Most of the ingredients for Most Twu Wuv were there. The film's written and directed by Happy Death Day creator Christopher Landon, and I love me them Happy Death Day movies. I also really love the film's lead actress Kathryn Newton, always so very good as a sneering teenager, as seen previously on Halt and Catch Fire and Big Little Lies. And the basic idea at the heart of Freaky is an ace terrific idea! A serial killer called "The Blissfield Butcher" is all set to slaughter another teen girl victim (Newton) when the ancient sacrificial dagger he has somehow stumbled into the possession of -- I'd say it's a long story but it really isn't, it gets two minutes of exposition at best, which is for the best -- jumbos the ol' magical mumbo and their souls or selfhoods or whatevers get swapped. The Final Girl becomes the Killer, and vice versa. Force these two crazy kids to live in the other's shoes and learn valuable lessons about Victimization, and stuff!
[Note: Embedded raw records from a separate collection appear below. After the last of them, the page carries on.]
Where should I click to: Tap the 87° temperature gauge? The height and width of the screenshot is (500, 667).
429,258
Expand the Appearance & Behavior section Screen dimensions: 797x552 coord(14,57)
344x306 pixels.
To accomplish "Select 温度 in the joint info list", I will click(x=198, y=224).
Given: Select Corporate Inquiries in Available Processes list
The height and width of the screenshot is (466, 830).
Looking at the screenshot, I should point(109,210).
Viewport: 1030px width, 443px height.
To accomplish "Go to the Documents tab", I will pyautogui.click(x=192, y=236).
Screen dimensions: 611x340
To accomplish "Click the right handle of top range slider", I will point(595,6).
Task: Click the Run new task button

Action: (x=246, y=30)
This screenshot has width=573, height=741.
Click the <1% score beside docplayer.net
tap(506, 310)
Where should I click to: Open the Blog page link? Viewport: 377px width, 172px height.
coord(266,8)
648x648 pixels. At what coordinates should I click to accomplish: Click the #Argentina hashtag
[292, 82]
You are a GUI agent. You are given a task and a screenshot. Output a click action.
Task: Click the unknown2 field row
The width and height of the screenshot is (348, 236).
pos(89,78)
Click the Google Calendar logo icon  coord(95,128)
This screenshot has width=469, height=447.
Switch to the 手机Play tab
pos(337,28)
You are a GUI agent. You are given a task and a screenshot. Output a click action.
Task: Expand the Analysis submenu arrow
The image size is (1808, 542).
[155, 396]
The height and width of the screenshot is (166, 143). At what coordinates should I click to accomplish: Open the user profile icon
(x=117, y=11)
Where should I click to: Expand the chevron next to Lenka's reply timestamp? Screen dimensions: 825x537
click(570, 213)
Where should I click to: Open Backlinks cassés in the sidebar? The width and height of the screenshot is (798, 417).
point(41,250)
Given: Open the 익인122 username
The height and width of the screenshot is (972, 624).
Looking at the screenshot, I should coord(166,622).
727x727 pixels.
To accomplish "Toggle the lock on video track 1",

This might sound at this point like I'm angry at the movie for not straining towards Deeper Meaning -- while I hesitate to put my own self into the shoes of an anti-Woke activist I could see one of those deeply deranged individuals shrieking, "Just let the movie be fun! Why ya gotta cram politics into a dumb slasher movie! Wah! Wahhh!!! I crapped my pants!" Et cetera. You know how those people are. Always crapping their pants.

But while sure, I'd have liked the film to have been a little more thoughtful about its rich premise, by a smidge, that's not really my problem. My problem is the big vacancy in what I've referenced so far, and that's the actor who is playing the Blissfield Butcher -- one Vince Vaughn. Vince Vaughn is terrible in this film. Terrible. TERRIBLE. You watch a film like oh let's say just for shits and giggles classic 2003 body-swap comedy Freaky Friday, starring Linsday Lohan and Jamie Lee Curtis. A huge part of the joy of that film was watching Lohan act as if she's Jamie Lee and in watching Jamie Lee loose her inner Lindsay. That is the beautiful shining little diamond at the heart of Body Swap Movies. It's the reason for the season, dawg.

Vince Vaughn, once his character is supposed to be possessed by Kathryn Newton, plays Kathryn Newton as if he has never been in the same room not just with Kathryn Newton but with any teenaged girl in his entire life. I have no idea what he is doing. We spend time with Kathryn Newton in the first act, before they switch bodies, and whatever Vince Vaughn is doing has nothing to do with what Kathryn Newton had just done. He limps his wrist, he bats his eyelashes -- Bugs Bunny gives a more convincing portrait of femininity from under his Brunhilde Viking Helmet.

Vaughn isn't the film's only problem but he's the main one -- especially since the filmmakers clearly think he's hysterical and over-use him to the detriment of Newton's screen-time -- and his lousiness infects everything he comes into contact with. Whatever he's doing, being allowed to do, seems in general indicative of a laziness, a slap-dash quality, that Freaky is awash in. Freaky feels as if somebody came up with the idea for Freaky and then they filmed Freaky the next day. As if the script was written by people showing up to set and asking for their lines when the camera got turned on. The laughs come from people getting kicked in the nuts. The scares come from, I don't know, people being stabbed? A horror-comedy that's neither horror nor comedy: discuss. Or better yet don't.